Earth's Moon

Kid's illustration on man and monkey walking on the Moon.
Twelve astronauts have walked on the surface of the Moon.

Our Closest Neighbor

Our Moon is a natural satellite. Unlike the robotic satellites that send TV signals and science data back to Earth, natural satellites were there long before people. We just borrowed the name satellite when we first started launching spacecraft into space.

Find five books in the library
with the word "moon" in the
title. Pick one to read.
Color image of the whole Moon.

The Moon is smaller than four other moons in our solar system yet is larger than the dwarf planet Pluto. Many spacecraft have been sent to the Moon and 12 astronauts have walked on it.

From the Moon, Earth looks four times bigger than a full Moon. If you looked in the right places on the Moon, you would find pieces of equipment, American flags and even a camera left behind by astronauts.

The Moon is covered with craters.
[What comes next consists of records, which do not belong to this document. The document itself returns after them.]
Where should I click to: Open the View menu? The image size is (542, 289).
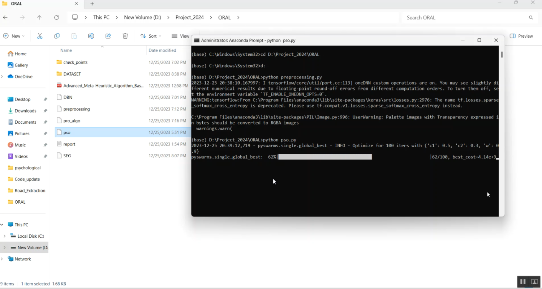pyautogui.click(x=181, y=36)

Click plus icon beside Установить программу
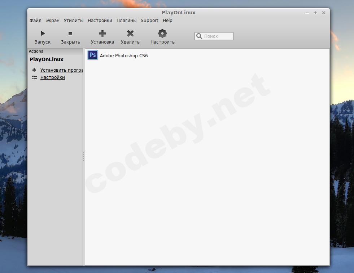[x=34, y=70]
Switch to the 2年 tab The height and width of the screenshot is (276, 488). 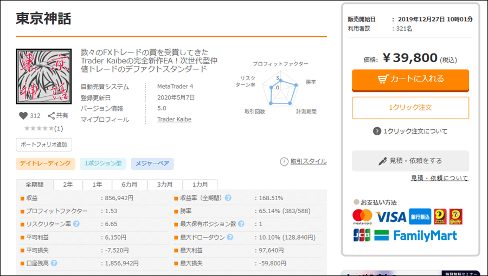pos(68,185)
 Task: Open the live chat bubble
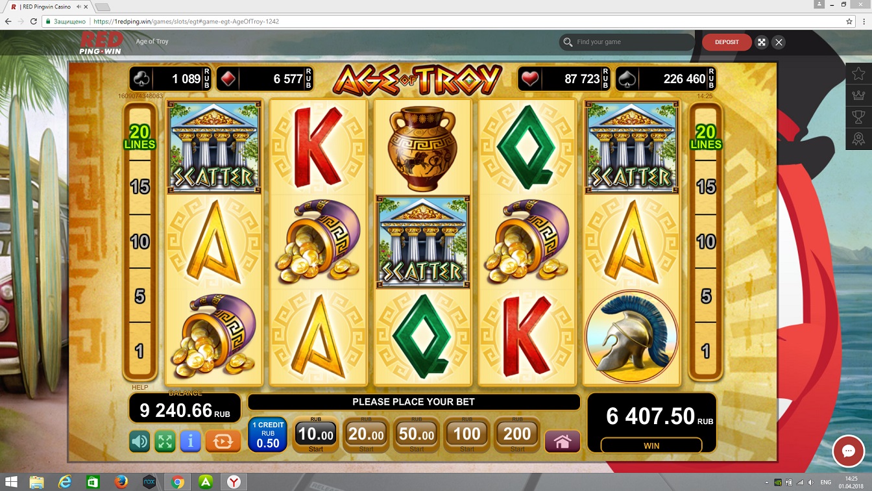tap(848, 451)
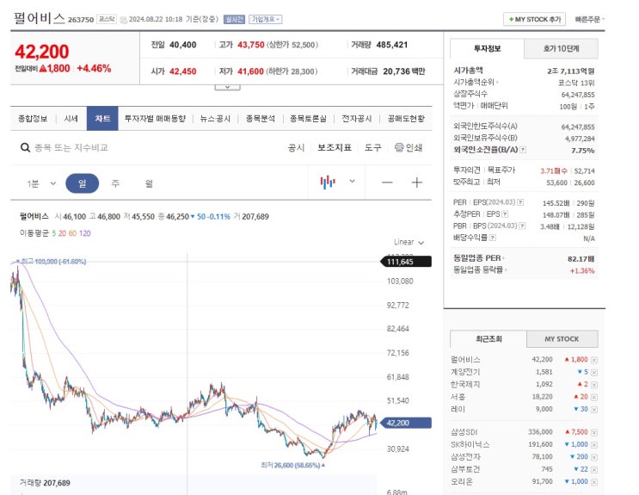This screenshot has height=495, width=639.
Task: Expand the price summary panel arrow
Action: coord(227,87)
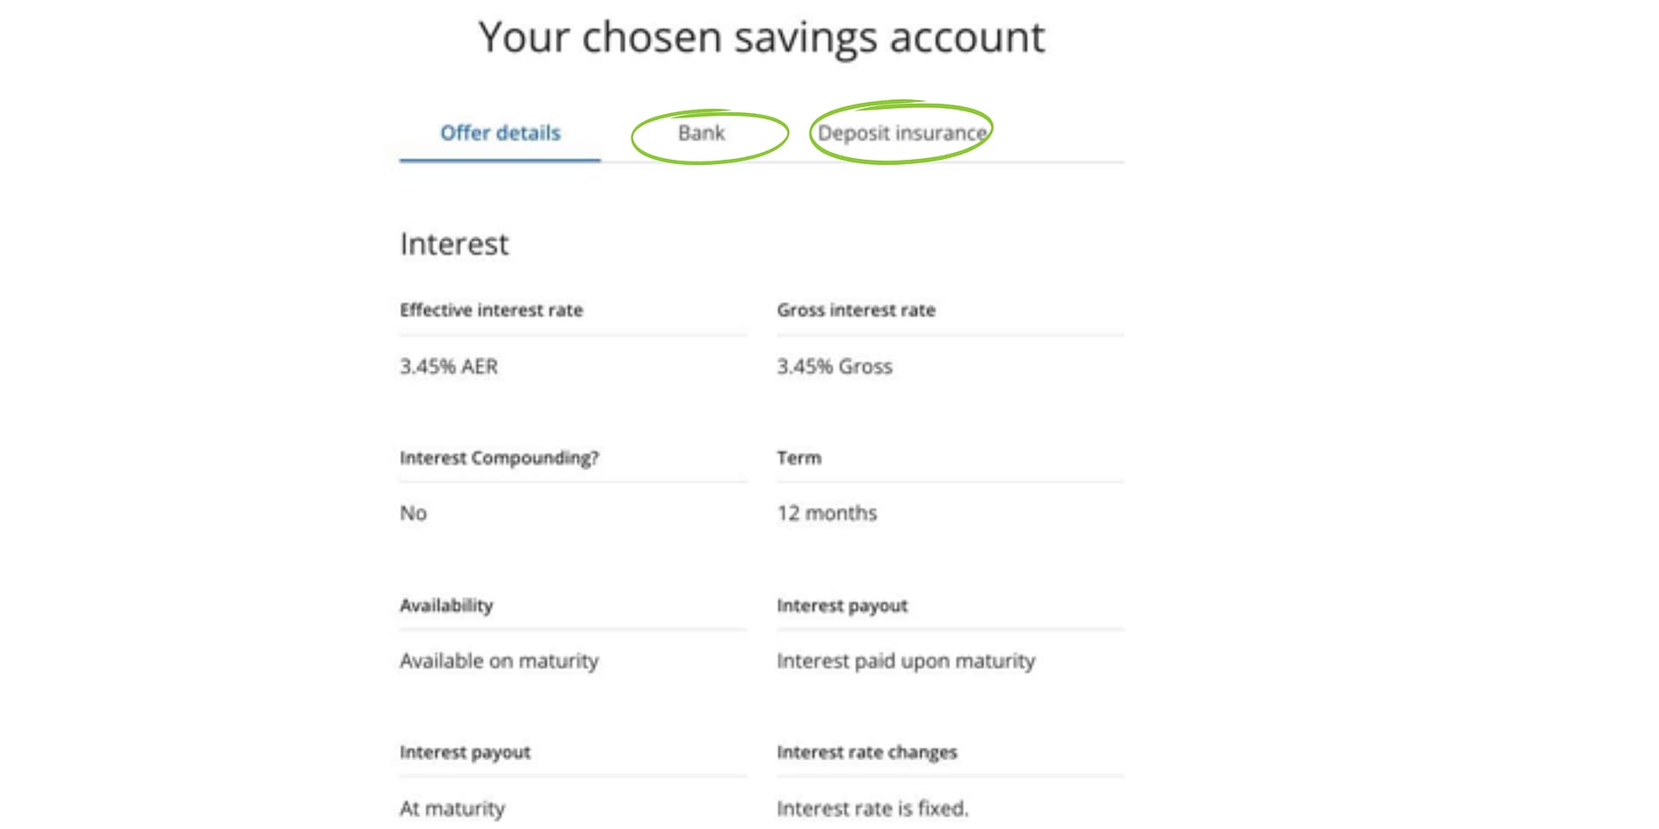The height and width of the screenshot is (829, 1659).
Task: Click the Interest rate changes label
Action: point(867,752)
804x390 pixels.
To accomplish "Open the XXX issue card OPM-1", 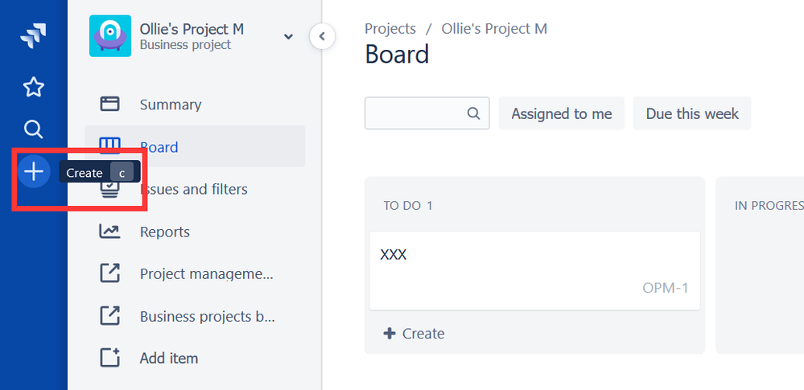I will [x=535, y=271].
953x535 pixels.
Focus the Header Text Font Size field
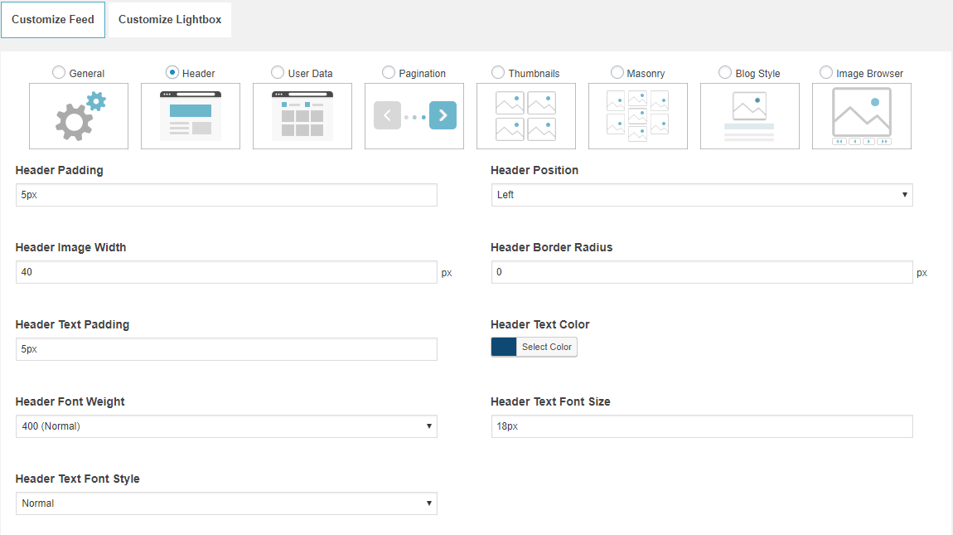click(702, 426)
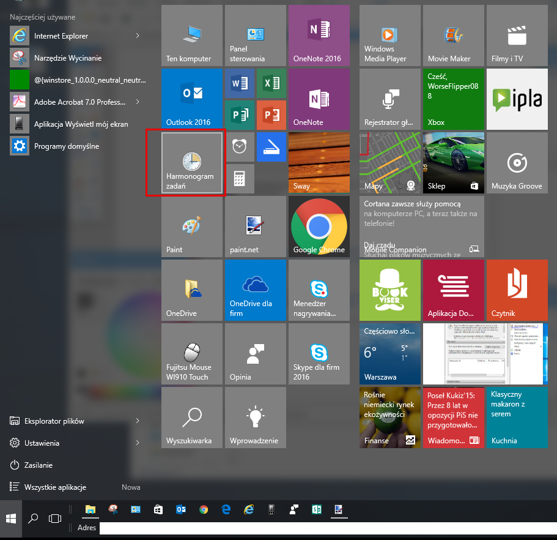The height and width of the screenshot is (540, 557).
Task: Click the Adres input field in taskbar
Action: (324, 528)
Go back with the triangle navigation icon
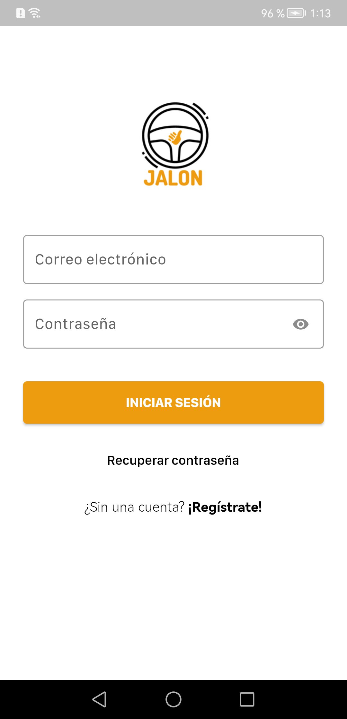The image size is (347, 719). tap(99, 699)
Because it has no atmosphere to protect it, space rocks -- some as big as mountains -- have smashed into it. Tycho Crater is more than 52 miles (85 km) wide! The Moon's surface is rocky and covered with dust. It looks a lot like Mercury.

The Moon's weak gravity means it is easy to move around, even in a heavy spacesuit. It is impossible for people to explore the Moon without a spacesuit. There is no air. And the radiation from the sun is very dangerous.

It gets very hot and very cold on the Moon. When the sun is shining, the Moon sizzles at 265 degrees Fahrenheit (130 degrees Celsius). It can drop down to 170 degrees Fahrenheit (110 degrees Celsius) below zero.